Fig1. Structural features of the EGFR and related receptors. The four receptor tyrosine kinases that make up this family are shown in their protomeric forms on the left side of the figure. Above each are the ligands which bind with high affinity. From left to right the protomers are known as: EGFR (ErbB-1); HER2 (neu/ErbB-2); HER3 (ErbB-3); and HER4 (ErbB-4). These receptors are single membrane spanning receptor tyrosine kinases. Both heterodimers and homodimers can form and an example of each is shown on the right side of the figure. Each of the protomers has four extracellular domains which, upon binding ligand, change conformation, exposing a dimerization face. HER2 has no known ligands and is in the conformation exposing the dimerization face in the absence of a ligand. The intracellular portion of each of the four protomers contains a tyrosine kinase (TK). The TK of HER3 is inactive. When heterodimers form, TK is activated, bringing about autophosphorylation and phosphorylation of adjacent proteins to initiate signaling cascades (see Figure 2). HER3 is thought to be phosphorylated by its dimerization partner, HER2, in the figure. See Table 1 for definition of ligand abbreviations.

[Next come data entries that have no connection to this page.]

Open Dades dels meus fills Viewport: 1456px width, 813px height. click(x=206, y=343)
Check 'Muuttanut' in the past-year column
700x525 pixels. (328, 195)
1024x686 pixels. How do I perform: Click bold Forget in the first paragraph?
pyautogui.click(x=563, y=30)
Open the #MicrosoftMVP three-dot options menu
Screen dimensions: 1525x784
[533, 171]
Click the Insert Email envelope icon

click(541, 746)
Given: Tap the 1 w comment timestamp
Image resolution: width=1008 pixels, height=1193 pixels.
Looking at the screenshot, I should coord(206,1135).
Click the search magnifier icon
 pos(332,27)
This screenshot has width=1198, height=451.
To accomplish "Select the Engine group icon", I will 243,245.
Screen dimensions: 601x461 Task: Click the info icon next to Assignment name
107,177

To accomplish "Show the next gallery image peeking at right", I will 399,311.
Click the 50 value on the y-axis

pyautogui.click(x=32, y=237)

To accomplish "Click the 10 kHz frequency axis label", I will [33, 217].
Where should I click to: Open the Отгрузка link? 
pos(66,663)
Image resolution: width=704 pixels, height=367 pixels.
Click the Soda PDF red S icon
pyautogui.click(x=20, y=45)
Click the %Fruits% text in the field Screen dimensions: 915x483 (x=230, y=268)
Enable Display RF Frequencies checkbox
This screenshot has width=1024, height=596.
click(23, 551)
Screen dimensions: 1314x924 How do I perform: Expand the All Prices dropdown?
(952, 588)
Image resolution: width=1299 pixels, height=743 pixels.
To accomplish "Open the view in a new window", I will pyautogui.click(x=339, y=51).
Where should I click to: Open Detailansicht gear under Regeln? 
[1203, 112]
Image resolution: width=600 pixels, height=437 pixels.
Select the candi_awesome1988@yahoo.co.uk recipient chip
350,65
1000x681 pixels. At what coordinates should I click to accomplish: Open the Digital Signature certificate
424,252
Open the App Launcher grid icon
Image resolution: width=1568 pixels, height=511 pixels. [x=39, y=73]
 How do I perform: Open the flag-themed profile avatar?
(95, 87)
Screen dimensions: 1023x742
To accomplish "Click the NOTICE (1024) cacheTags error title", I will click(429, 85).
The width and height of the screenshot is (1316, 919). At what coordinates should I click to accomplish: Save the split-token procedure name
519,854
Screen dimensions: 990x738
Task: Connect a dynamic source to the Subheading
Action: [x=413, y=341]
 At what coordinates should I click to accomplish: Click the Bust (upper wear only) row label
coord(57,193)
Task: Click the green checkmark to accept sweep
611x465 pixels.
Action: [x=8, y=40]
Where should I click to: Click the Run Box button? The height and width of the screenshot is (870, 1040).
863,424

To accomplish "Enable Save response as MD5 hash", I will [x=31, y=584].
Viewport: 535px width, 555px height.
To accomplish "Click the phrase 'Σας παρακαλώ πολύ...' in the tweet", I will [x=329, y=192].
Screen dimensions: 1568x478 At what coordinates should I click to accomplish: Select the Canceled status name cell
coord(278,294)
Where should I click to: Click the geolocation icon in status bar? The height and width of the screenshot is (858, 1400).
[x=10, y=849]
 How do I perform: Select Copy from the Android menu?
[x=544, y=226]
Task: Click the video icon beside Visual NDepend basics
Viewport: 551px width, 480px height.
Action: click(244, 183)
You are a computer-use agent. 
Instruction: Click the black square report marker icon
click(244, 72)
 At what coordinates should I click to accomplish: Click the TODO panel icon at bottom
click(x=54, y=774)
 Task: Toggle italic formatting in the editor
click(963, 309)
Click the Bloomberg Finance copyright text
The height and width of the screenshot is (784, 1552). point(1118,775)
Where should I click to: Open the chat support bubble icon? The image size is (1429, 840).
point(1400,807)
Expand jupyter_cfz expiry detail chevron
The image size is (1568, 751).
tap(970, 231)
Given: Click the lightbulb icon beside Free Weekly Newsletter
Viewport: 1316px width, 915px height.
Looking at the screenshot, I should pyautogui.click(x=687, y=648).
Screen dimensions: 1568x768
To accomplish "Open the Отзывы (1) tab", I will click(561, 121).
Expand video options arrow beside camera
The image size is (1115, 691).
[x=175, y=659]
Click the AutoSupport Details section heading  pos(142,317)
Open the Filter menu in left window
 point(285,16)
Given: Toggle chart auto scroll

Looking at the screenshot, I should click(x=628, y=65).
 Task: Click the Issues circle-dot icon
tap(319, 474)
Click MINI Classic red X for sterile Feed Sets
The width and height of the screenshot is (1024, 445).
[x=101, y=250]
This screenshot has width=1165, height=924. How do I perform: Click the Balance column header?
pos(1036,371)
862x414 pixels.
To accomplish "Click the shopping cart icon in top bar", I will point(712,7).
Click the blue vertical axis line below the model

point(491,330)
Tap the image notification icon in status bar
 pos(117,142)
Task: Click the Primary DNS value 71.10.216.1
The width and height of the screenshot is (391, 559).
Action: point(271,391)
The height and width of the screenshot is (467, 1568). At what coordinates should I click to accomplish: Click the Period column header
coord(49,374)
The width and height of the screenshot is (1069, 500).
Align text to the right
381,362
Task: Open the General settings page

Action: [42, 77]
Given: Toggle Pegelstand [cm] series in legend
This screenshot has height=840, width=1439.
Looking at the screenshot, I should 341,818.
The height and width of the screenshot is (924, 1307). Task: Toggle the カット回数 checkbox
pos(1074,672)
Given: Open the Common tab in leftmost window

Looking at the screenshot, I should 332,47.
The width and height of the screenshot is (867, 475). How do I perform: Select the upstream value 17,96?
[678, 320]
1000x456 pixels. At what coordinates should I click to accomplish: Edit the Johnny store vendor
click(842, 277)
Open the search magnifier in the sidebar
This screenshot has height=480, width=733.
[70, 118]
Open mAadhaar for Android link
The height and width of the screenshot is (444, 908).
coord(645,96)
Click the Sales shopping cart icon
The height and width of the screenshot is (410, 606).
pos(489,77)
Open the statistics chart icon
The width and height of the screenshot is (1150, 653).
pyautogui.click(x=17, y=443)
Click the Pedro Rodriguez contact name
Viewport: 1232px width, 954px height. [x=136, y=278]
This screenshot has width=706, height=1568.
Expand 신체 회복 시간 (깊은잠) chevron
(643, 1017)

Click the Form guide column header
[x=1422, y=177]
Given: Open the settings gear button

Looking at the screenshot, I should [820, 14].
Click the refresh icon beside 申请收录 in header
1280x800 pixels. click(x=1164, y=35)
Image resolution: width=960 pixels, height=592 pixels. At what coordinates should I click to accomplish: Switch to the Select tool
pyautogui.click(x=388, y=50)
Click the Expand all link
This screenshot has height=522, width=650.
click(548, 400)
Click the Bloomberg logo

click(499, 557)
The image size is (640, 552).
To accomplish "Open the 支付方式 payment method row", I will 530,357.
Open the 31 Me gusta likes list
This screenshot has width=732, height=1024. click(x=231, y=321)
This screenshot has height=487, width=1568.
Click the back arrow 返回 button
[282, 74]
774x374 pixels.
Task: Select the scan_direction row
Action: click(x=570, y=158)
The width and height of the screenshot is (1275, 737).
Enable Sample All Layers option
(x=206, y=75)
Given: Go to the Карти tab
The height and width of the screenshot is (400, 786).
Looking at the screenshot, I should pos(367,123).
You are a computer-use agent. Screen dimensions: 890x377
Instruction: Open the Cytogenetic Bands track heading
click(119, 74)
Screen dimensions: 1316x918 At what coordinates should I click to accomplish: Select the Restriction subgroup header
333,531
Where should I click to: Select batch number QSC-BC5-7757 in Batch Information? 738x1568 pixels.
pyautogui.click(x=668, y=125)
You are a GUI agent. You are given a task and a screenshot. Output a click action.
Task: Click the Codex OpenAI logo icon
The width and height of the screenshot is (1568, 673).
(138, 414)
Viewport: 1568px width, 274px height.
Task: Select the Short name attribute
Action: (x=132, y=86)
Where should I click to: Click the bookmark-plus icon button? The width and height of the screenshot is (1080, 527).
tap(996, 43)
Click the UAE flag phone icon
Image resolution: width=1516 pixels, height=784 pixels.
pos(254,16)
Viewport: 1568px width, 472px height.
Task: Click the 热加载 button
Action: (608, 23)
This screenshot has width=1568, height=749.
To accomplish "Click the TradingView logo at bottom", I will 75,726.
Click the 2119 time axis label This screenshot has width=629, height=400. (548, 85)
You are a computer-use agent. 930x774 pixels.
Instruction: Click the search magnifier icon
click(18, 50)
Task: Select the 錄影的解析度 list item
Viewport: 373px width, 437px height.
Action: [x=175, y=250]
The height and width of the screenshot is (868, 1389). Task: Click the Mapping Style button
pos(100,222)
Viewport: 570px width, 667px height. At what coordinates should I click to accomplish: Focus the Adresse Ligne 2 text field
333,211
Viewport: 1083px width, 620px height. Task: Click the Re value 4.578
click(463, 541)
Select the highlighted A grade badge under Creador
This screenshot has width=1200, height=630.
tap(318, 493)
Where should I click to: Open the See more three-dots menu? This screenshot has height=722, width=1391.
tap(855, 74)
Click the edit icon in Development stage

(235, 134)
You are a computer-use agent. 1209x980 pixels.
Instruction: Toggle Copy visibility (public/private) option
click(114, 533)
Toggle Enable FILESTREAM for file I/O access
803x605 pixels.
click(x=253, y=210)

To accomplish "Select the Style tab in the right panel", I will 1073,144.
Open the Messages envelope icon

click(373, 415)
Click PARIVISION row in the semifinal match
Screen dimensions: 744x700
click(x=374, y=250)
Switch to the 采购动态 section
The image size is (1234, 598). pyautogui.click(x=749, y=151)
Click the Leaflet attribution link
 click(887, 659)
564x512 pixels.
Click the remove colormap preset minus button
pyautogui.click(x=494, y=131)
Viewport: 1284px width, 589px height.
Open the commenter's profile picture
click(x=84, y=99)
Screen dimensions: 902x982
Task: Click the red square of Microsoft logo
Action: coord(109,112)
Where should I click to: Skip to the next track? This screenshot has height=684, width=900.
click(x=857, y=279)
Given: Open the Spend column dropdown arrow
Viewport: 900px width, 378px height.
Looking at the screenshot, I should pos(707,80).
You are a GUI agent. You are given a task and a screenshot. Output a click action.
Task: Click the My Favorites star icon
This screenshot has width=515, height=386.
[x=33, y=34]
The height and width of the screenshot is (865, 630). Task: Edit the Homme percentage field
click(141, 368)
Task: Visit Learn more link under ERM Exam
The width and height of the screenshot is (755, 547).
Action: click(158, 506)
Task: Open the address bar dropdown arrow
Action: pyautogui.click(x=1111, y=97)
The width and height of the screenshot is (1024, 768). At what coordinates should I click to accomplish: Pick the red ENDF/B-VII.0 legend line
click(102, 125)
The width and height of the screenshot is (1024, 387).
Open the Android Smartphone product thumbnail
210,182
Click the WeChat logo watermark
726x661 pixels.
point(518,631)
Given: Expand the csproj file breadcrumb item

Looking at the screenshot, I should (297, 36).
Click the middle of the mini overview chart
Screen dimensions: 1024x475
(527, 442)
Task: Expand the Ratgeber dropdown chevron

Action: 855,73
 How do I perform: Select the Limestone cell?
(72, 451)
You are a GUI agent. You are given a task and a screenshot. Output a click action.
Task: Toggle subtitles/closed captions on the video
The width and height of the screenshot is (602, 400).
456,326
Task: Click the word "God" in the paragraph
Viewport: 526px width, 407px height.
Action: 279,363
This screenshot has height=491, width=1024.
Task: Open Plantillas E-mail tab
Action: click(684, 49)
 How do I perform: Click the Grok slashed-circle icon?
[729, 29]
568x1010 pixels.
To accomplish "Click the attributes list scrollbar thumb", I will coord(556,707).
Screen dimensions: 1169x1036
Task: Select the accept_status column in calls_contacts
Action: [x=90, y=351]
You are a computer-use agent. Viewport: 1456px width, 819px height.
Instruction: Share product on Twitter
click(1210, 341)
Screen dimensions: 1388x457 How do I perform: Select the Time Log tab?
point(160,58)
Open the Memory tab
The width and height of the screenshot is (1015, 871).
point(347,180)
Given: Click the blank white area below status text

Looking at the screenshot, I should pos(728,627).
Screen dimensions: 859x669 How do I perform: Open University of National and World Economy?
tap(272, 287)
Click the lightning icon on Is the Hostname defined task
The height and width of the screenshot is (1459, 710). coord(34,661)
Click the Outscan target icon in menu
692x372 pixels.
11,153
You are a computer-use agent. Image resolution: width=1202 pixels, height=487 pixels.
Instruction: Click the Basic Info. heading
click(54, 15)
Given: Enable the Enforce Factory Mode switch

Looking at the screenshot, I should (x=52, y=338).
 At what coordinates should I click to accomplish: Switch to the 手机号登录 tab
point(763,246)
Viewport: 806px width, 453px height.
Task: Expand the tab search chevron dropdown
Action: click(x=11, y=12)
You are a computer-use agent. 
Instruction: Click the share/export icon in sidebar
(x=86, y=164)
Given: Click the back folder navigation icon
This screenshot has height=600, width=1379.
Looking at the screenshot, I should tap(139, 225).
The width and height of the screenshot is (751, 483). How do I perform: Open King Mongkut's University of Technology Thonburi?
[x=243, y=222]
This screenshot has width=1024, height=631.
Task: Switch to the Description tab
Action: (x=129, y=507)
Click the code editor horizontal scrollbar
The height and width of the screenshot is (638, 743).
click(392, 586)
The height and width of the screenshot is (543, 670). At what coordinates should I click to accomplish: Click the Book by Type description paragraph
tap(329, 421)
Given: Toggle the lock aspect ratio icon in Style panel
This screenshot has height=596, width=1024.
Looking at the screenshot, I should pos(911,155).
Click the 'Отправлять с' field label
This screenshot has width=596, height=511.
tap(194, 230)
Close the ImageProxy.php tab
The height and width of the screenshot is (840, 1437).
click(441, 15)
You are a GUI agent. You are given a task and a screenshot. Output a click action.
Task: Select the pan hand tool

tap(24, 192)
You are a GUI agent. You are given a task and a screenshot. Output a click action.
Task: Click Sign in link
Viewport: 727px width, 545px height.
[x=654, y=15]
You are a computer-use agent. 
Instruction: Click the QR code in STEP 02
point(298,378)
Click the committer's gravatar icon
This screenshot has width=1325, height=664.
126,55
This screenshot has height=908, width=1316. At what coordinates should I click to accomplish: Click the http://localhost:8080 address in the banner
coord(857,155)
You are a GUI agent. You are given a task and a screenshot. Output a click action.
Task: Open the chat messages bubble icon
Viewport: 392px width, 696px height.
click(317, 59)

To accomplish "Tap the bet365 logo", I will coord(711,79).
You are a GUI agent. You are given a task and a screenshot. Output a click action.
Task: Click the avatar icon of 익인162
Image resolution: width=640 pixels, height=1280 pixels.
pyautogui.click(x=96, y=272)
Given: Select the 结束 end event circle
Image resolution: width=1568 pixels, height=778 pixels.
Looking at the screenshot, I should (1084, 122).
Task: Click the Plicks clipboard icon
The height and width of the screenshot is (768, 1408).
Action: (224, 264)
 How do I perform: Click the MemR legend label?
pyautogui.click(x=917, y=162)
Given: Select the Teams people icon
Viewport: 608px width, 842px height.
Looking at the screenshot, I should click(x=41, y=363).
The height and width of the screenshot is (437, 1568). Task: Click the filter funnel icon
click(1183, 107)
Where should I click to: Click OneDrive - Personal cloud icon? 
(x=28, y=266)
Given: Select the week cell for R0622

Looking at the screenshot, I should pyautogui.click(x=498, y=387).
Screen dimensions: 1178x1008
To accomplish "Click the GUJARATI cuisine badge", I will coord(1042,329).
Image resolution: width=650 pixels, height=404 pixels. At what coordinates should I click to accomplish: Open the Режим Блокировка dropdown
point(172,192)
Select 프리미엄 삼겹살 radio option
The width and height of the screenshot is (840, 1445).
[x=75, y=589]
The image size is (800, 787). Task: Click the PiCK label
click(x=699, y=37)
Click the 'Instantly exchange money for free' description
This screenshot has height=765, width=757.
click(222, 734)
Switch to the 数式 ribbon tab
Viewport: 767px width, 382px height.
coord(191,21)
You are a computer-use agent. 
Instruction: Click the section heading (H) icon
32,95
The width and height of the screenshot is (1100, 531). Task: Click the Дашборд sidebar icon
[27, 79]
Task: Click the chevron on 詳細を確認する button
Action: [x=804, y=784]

Fig2. EGFR family signaling pathways. Four intracellular signaling pathways can be initiated by a homo- or heterodimer of the EGFR/HER receptor family. The first step in each is the tyrosine kinase mediated phosphorylation of a protein that generates a second intracellular signal. For example, the phosphorylation of phospholipase C (PLCγ) leads to the release of inositol triphosphate (IP3) and diacylglycerol (DAG), leading to the activation of protein kinase C (PKC). Phosphorylation of p85 activates phosphatidylinositol-3-kinase (PI3K) leading to the activation of Akt (also known as protein kinase B, PKB). The STAT (signal transducer and activator of transcription) pathway and the MAP kinase pathway are also activated by the receptor tyrosine kinase activity as shown. Depending on the pathway(s) activated, the cell type, and its environment (e.g., exposure to other signaling inputs) these pathways, alone or in combination, will lead to changes in gene expression which will influence the ability of the cell to divide, differentiate, undergo, or resist apoptosis and survive. GRB2, growth factor receptor bound-2, an adaptor protein; SOS, son of sevenless guanine nucleotide exchange protein.
Table1. Members of the EGF Family
Each of the four EGF receptor protomers consists of a cytoplasmic (carboxy terminal) portion containing a tyrosine kinase domain, a single pass membrane- spanning region, and an N-terminal extracellular portion consisting of four distinct domains, one of which is the dimerization domain. In EGFR, HER3 and HER4, ligand binding induces a conformational change that brings about dimerization. HER2, with no known ligand, is always in the dimerization conformation and can therefore, in the absence of ligand, form a heterodimer with any of the other protomers. Although heterodimers can form between any of the receptor protomers, HER2 is the preferred heterodimerization partner for the others. EGFR, HER3 and HER4 can all form homodimers in the presence of ligand, but HER2 does not form homodimers. The tyrosine kinase domain of HER3 is nonfunctional, but the receptor can be phosphorylated by a heterodimerization partner.